Es handle sich um eine Verschwendung von Steuergeldern, die anfallenden Unterbringungskosten würden aufzeigen,
wie schlecht der Vertrag ausverhandelt wurde, sagte NEOS-Abgeordneter Nikolaus Scherak im Ausschuss. Das Innenministerium
soll aus den Verträgen mit der Gemeinde Vordernberg aussteigen und neue, transparente Verträge zum Betrieb
des Schubhaftzentrums ohne ausgelagerte private Organisationen abschließen ( 1148/A(E)), betonte auch Alev
Korun (G).
Jederzeit aus Verträgen auszusteigen, erachtet Georg Vetter (V) als wenig sinnvoll. Für ihn gibt es einige
Vorteile von Verträgen zwischen dem Staat und Privaten.

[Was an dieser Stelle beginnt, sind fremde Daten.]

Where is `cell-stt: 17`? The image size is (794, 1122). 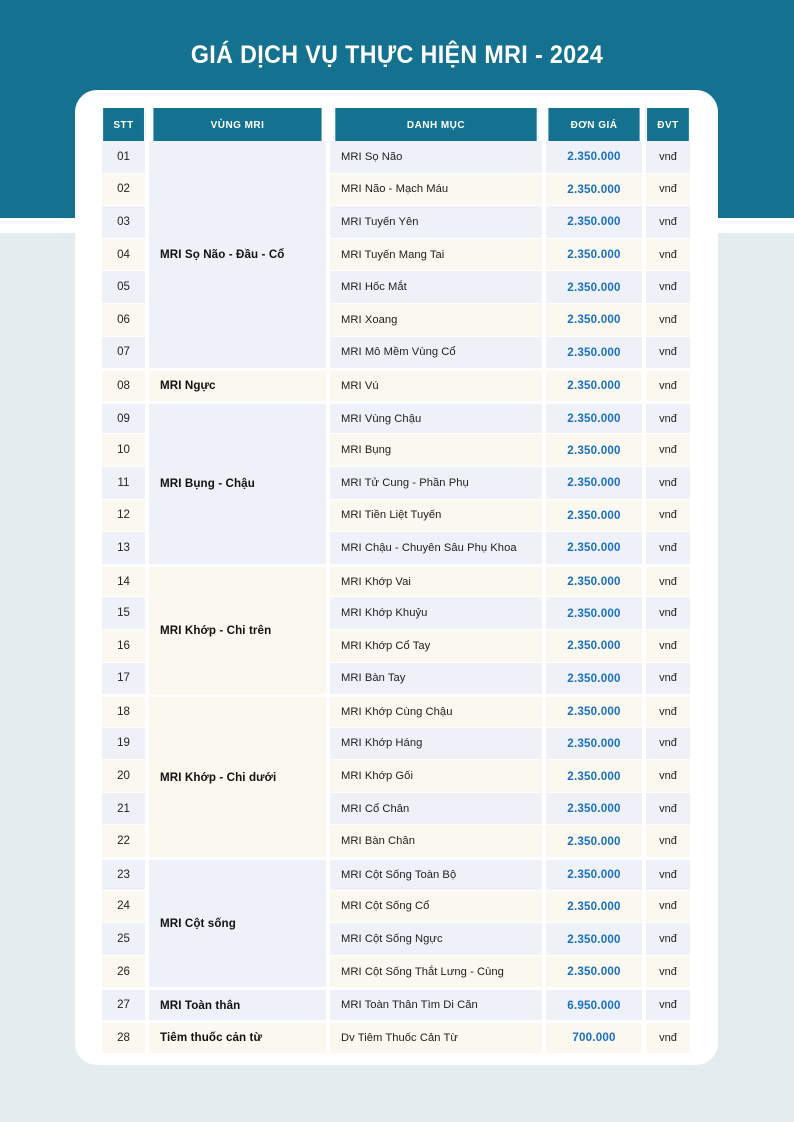
cell-stt: 17 is located at coordinates (124, 679).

Hoheitliche Aufgaben wie die Sicherheit sollen nach Ansicht der Freiheitlichen grundsätzlich nicht an Private
übergeben werden, hielt Günther Kumpitsch fest. Christoph Hagen (T) verwies schließlich auf den
Rechnungshofbericht, der auch verdeutliche, dass man eingreifen müsse, wenn sich das Zentrum nicht rechne.
Neben den Grünen machten auch die NEOS weiterhin Druck, die Auslagerung von Sicherheitsaufgaben in Schubhaftzentren
an Private zu stoppen. Sie sehen dadurch gewisse Graubereiche und kritisieren das Rechtsschutzdefizit für
dort angehaltene Menschen, etwa im Falle von rechtswidrigem Handeln privater Wachebediensteter. Das Argument, der
Staat übernähme die Haftung für etwaiges Fehlverhalten des privaten Sicherheitsdienstes G4S, ist
für NEOS-Abgeordneten Nikolaus Scherak nicht ausreichend, er forderte gleiche Rechtsmittel, unabhängig
davon, ob Sicherheitsaufgaben an Private ausgelagert sind oder nicht ( 213/A(E)). Er verwies hier auf eine entsprechende
Forderung der Volksanwaltschaft. Alev Korun (G) sprach sich ebenfalls dafür aus, offene Rechtschutzlücken
zu schließen.
Unklarheiten im Antrag der NEOS ortete Georg Vetter (V), Rechtsmittel seien bereits vorhanden, Lücken allerdings
nicht. Christoph Hagen (T) argumentierte ähnlich, aus seiner Sicht braucht es den Antrag der NEOS nicht. Beide
Anträge wurden mit den Stimmen der Regierungsparteien abgelehnt.